Kaiser Health News by Julie Appleby –
February 11, 2013:
Consumers who buy their own health insurance will see the total amount they could pay out of pocket for medical care capped starting next year, but some will likely pay higher premiums as a result.
That’s one conclusion that can be drawn from a new study showing more than one-third of health insurance plans currently offered to individual buyers exceed the federal health law’s maximum annual consumer spending cap.
Starting next year, the law sets a limit of about $6,300 in out-of-pocket costs – about double that for family coverage. The law also requires insurers to count the annual deductible – the amount consumers pay before insurance kicks in – toward that maximum, something that the study found many plans do not do.
Currently, when deductibles are included, 36 percent of policies offered to individuals on the private market exceed that limit, according to a study by HealthPocket, a private firm that analyzed government data on more than 9,700 policies.
Average out-of-pocket costs were highest in Vermont, at just over $10,000, according to the study, and would have been higher except researchers excluded from the study’s calculations a $100,000 deductible policy sold there. Other states where the average out-of-pocket cost exceeded the health law’s limit were Washington, Oregon, Florida, Alabama and Arizona. The study did not calculate how many people hold such policies, nor did it weigh the results by enrollment.
“There are about 15 states – spread around the U.S. — with average out-of-pocket costs above the Affordable Care Act’s standard,” said Kev Coleman, the Sunnyvale, Calif.-based firm’s head of research and data. People in those states “will have some of the biggest protections of the cap, while in a lot of other states it will be less relevant because their average limits are within or below the ACA standards.”
Existing policyholders may be able to keep their current plans that fail to meet the new limit, but new policies will have to meet the standard, which could result in higher premiums for consumers who currently purchase a plan with a high deductible or other cost-sharing that keeps their premiums lower.
The study comes amid considerable speculation over what coverage will cost under the law’s wide range of new standards. Insurers are preparing the policies now for enrollment late this year and awaiting some rules from the federal government before filing their premium and coverage information with the states.
America’s Health Insurance Plans, the industry lobby group, says the limit on out-of-pocket costs will affect consumers differently.
“Someone with a high deductible, catastrophic plan today will see a much larger increase in premium than someone who already has a comprehensive policy through an employer or a lower deductible plan on the individual market,” said AHIP spokesman Robert Zirkelbach. “We will move to a system with a minimum level of coverage that is much broader than people have today. People will have more comprehensive health coverage, but it will be more expensive.”
The study looked only at policies sold on the private market to individuals, who buy their own coverage because they don’t get it through their jobs. Consumers in the non-group market, as it is called, generally buy policies with higher deductibles and other costs than those offered to workers through job-based insurance.

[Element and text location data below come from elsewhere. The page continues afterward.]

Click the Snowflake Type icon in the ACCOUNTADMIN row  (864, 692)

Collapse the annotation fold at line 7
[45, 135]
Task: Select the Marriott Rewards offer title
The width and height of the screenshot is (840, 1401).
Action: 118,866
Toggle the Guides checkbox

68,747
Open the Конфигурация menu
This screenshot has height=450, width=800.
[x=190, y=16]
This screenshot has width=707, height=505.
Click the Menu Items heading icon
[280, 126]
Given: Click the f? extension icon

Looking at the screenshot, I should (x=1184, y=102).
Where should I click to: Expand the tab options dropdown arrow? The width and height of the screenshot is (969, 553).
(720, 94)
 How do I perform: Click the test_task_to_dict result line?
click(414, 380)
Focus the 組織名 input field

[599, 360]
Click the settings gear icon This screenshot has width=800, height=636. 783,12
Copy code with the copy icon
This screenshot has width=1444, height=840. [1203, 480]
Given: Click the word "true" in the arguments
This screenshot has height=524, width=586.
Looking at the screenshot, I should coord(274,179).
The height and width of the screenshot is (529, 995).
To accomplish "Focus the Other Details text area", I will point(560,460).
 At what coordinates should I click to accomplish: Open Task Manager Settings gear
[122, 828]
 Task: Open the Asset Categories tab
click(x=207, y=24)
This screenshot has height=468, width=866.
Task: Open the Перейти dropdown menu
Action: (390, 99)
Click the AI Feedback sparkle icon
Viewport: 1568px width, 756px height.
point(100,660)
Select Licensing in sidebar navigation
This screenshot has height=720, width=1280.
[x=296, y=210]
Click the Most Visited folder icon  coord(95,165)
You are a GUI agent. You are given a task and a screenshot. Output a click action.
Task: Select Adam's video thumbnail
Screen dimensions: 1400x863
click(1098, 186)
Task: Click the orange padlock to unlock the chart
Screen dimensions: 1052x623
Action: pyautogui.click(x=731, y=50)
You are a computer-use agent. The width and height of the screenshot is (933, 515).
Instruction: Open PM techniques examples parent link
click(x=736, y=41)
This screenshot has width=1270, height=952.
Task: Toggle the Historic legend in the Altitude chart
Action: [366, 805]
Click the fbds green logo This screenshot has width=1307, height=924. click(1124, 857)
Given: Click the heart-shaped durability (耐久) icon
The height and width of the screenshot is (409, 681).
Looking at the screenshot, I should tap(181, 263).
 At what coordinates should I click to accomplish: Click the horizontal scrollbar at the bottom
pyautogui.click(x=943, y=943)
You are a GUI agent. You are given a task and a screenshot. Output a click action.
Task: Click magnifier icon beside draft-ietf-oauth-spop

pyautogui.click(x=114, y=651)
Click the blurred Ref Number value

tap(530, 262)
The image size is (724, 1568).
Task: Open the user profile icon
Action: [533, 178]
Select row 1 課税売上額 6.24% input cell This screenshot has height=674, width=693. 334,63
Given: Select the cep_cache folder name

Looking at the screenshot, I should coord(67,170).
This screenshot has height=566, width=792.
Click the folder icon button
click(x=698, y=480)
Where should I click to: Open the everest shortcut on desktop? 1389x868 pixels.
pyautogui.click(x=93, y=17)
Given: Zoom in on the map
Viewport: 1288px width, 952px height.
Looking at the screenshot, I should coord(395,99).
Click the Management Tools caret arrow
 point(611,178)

In fact, only 2 percent of workers with job-based coverage had out-of-pocket maximums of more than $6,000 last year, according to an employer survey by the Kaiser Family Foundation (KHN is an editorially independent program of the foundation.)
While it has not done a recent survey, AHIP looked at out-of-pocket maximums among individual purchasers in 2009. That year, the average max for the most common type of health plan was $4,506.
In 2014, the federal law caps the maximum out of pocket cost, tying it to an amount equal to that allowed under health saving account-tied insurance, about $6,250 this year.
The health law’s cap on out-of-pocket costs is meant to shield consumers with medical problems from huge annual bills, policy analysts say. But it is also likely to raise premium costs.
“For people with considerable health care needs, it’s a huge benefit. But those young healthy people everyone wants to get in, it will be a big educational challenge in helping people understand that this coverage is important,” said Sabrina Corlette, research professor at Georgetown Health Policy Institute.